→ Exercise description:
Continue the mailing-list reply on batching for memory-bounded hash aggregation, starting after its last sentence.

→ Selected excerpt:
Re: 9.5: Memory-bounded HashAgg - Mailing list pgsql-hackers

On 14 Srpen 2014, 9:22, Jeff Davis wrote:
> I think the hash-join like approach is reasonable, but I also think
> you're going to run into a lot of challenges that make it more complex
> for HashAgg. For instance, let's say you have the query:
>
>   SELECT x, array_agg(y) FROM foo GROUP BY x;
>
> Say the transition state is an array (for the sake of simplicity), so
> the hash table has something like:
>
>   1000 => {7,   8,  9}
>   1001 => {12, 13, 14}
>
> You run out of memory and need to split the hash table, so you scan the
> hash table and find that group 1001 needs to be written to disk. So you
> serialize the key and array and write them out.
>
> Then the next tuple you get is (1001, 19). What do you do? Create a new
> group 1001 => {19} (how do you combine it later with the first one)? Or
> try to fetch the existing group 1001 from disk and advance it (horrible
> random I/O)?

No, that's not how it works. The batching algorithm works with a hash of
the group. For example let's suppose you do this:
  batchno = hash % nbatches;

which essentially keeps the last few bits of the hash. 0 bits for
nbatches=1, 1 bit for nbatches=2, 2 bits for nbatches=4 etc.

So let's say we have 2 batches, and we're working on the first batch.
That means we're using 1 bit:
   batchno = hash % 2;

and for the first batch we're keeping only groups with batchno=0. So
only groups with 0 as the last bit are in batchno==0.

When running out of memory, you simply do
   nbatches *= 2

and start considering one more bit from the hash. So if you had this
before:
   group_a => batchno=0 => {7,   8,  9}   group_b => batchno=0 => {12, 13, 14}   group_c => batchno=0 => {23,  1, 45}
group_d=> batchno=0 => {77, 37, 54}
 

(where batchno is a bit string), after doubling the number of batches
you get something like this:
   group_a => batchno=10 => {7,   8,  9}   group_b => batchno=00 => {12, 13, 14}   group_c => batchno=00 => {23,  1,
45}  group_d => batchno=10 => {77, 37, 54}
 

So you have only two possible batchno values here, depending on the new
most-significant bit - either you got 0 (which means it's still in the
current batch) or 1 (and you need to move it to the temp file of the
new batch).

Then, when you get a new tuple, you get it's hash and do a simple check
of the last few bits - effectively computing batchno just like before
  batchno = hash % nbatches;

Either it belongs to the current batch (and either it's in the hash
table, or you add it there), or it's not - in that case write it to a
temp file.

It gets a bit more complex when you increase the number of batches
repeatedly (effectively you need to do the check/move when reading the
batches).

For sure, it's not for free - it may write to quite a few files. Is it
more expensive than what you propose? I'm not sure about that. With
your batching scheme, you'll end up with lower number of large batches,
and you'll need to read and split them, possibly repeatedly. The
batching scheme from hashjoin minimizes this.

IMHO the only way to find out is to some actual tests.

→ Source excerpt:
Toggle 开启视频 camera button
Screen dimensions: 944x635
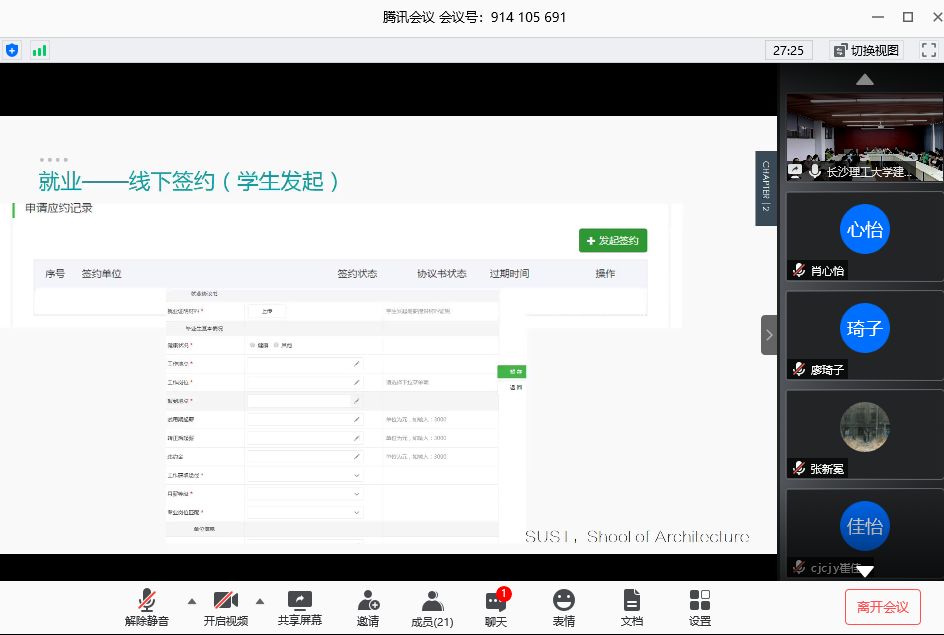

→ Answer to the exercise:
> On Wed, 2014-08-13 at 12:31 +0200, Tomas Vondra wrote:
>> My understanding of the batching algorithm (and I may be wrong on this
>> one) is that once you choose the number of batches, it's pretty much
>> fixed. Is that the case?
>
> It's only fixed for that one "work item" (iteration). A different K can
> be selected if memory is exhausted again. But you're right: this is a
> little less flexible than HashJoin.
>
>> But what will happen in case of significant cardinality underestimate?
>> I.e. what will happen if you decide to use 16 batches, and then find
>> out 256 would be more appropriate? I believe you'll end up with batches
>> 16x the size you'd want, most likely exceeding work_mem.
>
> Yes, except that work_mem would never be exceeded. If the partitions are
> 16X work_mem, then each would be added as another work_item, and
> hopefully it would choose better the next time.

Only for aggregates with fixed-length state. For aggregates with growing
serialize/deserialize, the states may eventually exceeding work_mem.

>> > One thing I like about my simple approach is that it returns a good
>> > number of groups after each pass, and then those are completely
>> finished
>> > (returned to the operator above, even). That's impossible with
>> HashJoin
>> > because the hashing all needs to be done before the probe phase
>> begins.
>>
>> The hash-join approach returns ~1/N groups after each pass, so I fail to
>> see how this is better?
>
> You can't return any tuples until you begin the probe phase, and that
> doesn't happen until you've hashed the entire inner side (which involves
> splitting and other work). With my patch, it will return some tuples
> after the first scan. Perhaps I'm splitting hairs here, but the idea of
> finalizing some groups as early as possible seems appealing.

I fail to see how this is different from your approach? How can you
output any tuples before processing the whole inner relation?

After the first scan, the hash-join approach is pretty much guaranteed
to output ~1/N tuples.

>> Aha! And the new batches are 'private' to the work item, making it a bit
>> recursive, right? Is there any reason not to just double the number of
>> batches globally?
>
> I didn't quite follow this proposal.

Again, it's about a difference between your batching approach and the
hashjoin-style batching. The hashjoin batching keeps a single level of
batches, and when hitting work_mem just doubles the number of batches.

Your approach is to do multi-level batching, and I was thinking whether
it'd be possible to use the same approach (single level). But in
retrospect it probably does not make much sense, because the multi-level
batching is one of the points of the proposed approach.

>> It also seems to me that using HASH_DISK_MAX_PARTITIONS, and then
>> allowing
>> each work item to create it's own set of additional partitions
>> effectively
>> renders the HASH_DISK_MAX_PARTITIONS futile.
>
> It's the number of active partitions that matter, because that's what
> causes the random I/O.

OK, point taken. While I share the general concern about random I/O,
I'm not sure this case is particularly problematic.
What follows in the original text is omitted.